▶ What needs to be done:
Please transcribe exactly, and only, the lines of the data below between the line holding "is (782, 231)." and the line holding "Given: Click the blue", inclusive.

== Provided records

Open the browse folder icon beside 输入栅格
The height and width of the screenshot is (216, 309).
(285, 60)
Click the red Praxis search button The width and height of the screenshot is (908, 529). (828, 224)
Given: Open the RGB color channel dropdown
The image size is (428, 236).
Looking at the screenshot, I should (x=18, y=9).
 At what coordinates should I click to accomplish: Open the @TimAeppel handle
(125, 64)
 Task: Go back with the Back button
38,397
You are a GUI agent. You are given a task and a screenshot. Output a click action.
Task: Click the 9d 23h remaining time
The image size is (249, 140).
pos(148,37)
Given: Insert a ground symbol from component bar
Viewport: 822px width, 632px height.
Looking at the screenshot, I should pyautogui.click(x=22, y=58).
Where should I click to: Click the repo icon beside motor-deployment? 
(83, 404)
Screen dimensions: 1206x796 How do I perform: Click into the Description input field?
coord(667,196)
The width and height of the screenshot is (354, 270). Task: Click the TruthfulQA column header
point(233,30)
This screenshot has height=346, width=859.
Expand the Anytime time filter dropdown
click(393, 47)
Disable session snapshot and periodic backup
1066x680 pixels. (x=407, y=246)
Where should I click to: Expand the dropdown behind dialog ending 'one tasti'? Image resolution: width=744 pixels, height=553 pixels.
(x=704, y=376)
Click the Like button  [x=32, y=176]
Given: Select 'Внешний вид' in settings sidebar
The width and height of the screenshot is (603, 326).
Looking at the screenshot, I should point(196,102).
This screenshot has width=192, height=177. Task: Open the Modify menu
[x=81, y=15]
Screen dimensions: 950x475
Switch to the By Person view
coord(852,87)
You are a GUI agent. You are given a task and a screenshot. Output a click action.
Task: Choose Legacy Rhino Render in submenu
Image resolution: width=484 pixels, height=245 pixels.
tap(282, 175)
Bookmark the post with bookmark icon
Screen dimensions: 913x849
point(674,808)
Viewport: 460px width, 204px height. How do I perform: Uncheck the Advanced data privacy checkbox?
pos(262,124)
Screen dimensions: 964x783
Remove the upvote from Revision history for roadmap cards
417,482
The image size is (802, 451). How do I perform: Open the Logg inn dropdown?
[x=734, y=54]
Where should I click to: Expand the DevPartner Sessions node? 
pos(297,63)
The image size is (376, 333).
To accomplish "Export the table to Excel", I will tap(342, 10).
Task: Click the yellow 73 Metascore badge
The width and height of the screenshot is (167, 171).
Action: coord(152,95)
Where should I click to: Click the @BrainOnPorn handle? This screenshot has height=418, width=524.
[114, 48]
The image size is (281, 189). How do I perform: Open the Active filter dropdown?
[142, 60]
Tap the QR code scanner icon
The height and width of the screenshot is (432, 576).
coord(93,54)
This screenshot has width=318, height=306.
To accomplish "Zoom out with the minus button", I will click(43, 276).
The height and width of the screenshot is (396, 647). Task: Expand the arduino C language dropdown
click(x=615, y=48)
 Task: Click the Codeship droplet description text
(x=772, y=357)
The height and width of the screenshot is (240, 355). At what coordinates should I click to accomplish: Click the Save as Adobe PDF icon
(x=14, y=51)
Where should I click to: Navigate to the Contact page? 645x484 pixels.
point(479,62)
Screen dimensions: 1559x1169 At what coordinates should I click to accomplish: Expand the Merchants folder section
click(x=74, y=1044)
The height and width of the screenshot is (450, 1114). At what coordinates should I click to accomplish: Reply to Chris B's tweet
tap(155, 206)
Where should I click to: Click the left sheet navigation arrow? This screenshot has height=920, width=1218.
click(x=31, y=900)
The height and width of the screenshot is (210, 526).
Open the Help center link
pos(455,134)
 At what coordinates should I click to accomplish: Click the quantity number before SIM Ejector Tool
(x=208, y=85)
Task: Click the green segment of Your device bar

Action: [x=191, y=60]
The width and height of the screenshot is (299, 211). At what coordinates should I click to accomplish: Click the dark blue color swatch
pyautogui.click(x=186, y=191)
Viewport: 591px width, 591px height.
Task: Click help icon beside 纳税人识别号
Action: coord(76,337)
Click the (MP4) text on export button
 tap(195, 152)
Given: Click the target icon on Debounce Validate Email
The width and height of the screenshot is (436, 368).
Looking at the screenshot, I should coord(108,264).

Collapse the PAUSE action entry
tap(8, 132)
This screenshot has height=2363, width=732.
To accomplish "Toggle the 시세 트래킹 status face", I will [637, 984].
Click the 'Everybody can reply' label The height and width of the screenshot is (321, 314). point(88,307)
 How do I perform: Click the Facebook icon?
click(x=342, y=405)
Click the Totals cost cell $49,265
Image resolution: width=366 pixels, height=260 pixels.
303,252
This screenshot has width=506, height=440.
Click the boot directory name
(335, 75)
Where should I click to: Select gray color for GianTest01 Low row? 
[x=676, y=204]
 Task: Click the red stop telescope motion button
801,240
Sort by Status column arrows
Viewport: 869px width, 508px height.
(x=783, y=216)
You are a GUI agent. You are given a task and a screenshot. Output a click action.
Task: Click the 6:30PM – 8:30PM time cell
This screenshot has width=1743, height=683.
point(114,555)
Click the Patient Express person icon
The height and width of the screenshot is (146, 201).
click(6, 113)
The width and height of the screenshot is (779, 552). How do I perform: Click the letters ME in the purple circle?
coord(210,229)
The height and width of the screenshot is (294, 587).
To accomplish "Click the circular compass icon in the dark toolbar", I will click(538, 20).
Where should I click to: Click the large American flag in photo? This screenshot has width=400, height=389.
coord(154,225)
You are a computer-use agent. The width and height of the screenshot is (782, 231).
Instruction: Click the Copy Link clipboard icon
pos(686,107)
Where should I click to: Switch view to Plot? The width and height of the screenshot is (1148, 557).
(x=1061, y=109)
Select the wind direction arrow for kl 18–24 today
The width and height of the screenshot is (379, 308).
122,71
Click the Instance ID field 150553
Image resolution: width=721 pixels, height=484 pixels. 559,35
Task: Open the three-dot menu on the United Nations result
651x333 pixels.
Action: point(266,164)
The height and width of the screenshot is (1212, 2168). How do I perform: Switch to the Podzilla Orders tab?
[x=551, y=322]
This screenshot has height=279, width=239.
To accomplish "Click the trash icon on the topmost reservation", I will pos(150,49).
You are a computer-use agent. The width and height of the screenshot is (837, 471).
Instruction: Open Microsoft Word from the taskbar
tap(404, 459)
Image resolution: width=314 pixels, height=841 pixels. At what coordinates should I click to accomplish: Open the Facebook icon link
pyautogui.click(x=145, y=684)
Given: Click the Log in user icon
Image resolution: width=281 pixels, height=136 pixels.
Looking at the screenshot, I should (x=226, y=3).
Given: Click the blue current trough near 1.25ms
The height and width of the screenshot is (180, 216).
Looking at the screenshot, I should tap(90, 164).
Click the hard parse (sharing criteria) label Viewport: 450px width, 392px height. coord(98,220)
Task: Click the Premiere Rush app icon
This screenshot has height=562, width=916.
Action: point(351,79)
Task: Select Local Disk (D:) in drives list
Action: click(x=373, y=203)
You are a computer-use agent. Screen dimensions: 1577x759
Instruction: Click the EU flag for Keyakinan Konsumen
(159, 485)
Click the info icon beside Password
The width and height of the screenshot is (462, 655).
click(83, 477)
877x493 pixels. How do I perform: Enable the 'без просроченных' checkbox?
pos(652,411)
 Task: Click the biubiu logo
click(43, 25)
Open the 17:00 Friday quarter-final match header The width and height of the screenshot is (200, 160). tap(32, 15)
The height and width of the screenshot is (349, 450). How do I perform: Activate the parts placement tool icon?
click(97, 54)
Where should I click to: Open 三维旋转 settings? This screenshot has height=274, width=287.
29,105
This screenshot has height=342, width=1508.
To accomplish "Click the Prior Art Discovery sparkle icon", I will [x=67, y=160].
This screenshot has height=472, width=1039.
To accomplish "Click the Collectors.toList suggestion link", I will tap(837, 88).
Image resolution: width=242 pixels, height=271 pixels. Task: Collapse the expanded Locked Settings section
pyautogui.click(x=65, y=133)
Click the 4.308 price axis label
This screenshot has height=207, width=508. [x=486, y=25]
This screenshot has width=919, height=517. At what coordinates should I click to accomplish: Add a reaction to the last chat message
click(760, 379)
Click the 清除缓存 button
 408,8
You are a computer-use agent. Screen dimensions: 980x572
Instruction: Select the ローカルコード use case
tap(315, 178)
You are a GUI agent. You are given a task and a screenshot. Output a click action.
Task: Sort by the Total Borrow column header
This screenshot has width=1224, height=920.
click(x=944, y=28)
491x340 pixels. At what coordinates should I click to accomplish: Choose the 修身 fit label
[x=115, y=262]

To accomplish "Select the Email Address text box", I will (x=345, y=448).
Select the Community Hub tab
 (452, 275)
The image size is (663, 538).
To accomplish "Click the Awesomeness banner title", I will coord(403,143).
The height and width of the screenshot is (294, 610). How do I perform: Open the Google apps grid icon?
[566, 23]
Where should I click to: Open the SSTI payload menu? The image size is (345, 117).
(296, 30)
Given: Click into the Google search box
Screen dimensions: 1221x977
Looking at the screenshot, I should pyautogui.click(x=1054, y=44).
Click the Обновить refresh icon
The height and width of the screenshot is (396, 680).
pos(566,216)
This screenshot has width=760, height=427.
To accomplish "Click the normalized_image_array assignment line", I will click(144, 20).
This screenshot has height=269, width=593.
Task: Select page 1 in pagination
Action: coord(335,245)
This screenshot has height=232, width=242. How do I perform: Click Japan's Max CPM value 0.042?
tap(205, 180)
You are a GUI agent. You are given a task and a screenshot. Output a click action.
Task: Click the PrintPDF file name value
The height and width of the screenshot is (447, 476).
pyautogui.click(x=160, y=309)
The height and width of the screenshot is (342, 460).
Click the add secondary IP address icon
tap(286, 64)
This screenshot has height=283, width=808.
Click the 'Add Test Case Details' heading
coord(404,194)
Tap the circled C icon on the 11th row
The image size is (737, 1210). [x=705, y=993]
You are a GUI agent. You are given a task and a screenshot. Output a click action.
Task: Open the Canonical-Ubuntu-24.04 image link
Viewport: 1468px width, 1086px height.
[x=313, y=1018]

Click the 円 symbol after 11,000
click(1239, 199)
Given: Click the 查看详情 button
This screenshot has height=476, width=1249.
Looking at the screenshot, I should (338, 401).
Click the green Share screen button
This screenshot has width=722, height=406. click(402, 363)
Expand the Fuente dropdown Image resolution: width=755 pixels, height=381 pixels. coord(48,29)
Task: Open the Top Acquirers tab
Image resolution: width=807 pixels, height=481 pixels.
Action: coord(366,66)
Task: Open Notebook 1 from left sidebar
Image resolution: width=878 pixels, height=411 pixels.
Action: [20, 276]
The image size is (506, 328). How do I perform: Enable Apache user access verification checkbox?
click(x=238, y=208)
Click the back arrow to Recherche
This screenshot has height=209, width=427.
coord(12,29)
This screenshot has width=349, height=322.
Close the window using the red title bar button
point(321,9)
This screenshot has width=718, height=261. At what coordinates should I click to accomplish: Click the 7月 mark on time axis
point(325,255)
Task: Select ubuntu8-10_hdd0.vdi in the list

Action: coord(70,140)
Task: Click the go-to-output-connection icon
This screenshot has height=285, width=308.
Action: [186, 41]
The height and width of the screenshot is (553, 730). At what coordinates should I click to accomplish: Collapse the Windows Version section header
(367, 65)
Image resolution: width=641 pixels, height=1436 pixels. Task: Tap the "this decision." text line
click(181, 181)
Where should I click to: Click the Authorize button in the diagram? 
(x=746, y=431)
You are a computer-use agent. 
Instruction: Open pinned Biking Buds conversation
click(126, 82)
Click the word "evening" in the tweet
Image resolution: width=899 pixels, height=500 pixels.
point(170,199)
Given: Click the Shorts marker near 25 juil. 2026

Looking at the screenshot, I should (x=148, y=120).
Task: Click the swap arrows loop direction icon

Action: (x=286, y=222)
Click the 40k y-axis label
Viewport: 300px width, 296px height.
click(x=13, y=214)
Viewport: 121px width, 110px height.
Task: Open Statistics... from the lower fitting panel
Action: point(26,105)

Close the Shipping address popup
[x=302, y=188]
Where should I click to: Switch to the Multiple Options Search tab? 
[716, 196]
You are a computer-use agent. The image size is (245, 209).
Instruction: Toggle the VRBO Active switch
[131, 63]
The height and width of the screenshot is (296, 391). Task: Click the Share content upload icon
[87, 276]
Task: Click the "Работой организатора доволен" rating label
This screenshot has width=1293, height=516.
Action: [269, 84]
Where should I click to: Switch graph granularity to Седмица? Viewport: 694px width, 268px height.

====

▶ Result of this task:
You are a computer-use agent. The width and height of the screenshot is (782, 231).
Instruction: Click the Copy Link clipboard icon
pos(686,107)
Where should I click to: Switch view to Plot? The width and height of the screenshot is (1148, 557).
(x=1061, y=109)
Select the wind direction arrow for kl 18–24 today
The width and height of the screenshot is (379, 308).
122,71
Click the Instance ID field 150553
Image resolution: width=721 pixels, height=484 pixels. 559,35
Task: Open the three-dot menu on the United Nations result
651x333 pixels.
Action: point(266,164)
The height and width of the screenshot is (1212, 2168). How do I perform: Switch to the Podzilla Orders tab?
[x=551, y=322]
This screenshot has height=279, width=239.
To accomplish "Click the trash icon on the topmost reservation", I will pos(150,49).
You are a computer-use agent. The width and height of the screenshot is (837, 471).
Instruction: Open Microsoft Word from the taskbar
tap(404, 459)
Image resolution: width=314 pixels, height=841 pixels. At what coordinates should I click to accomplish: Open the Facebook icon link
pyautogui.click(x=145, y=684)
Given: Click the Log in user icon
Image resolution: width=281 pixels, height=136 pixels.
Looking at the screenshot, I should (x=226, y=3).
Given: Click the blue current trough near 1.25ms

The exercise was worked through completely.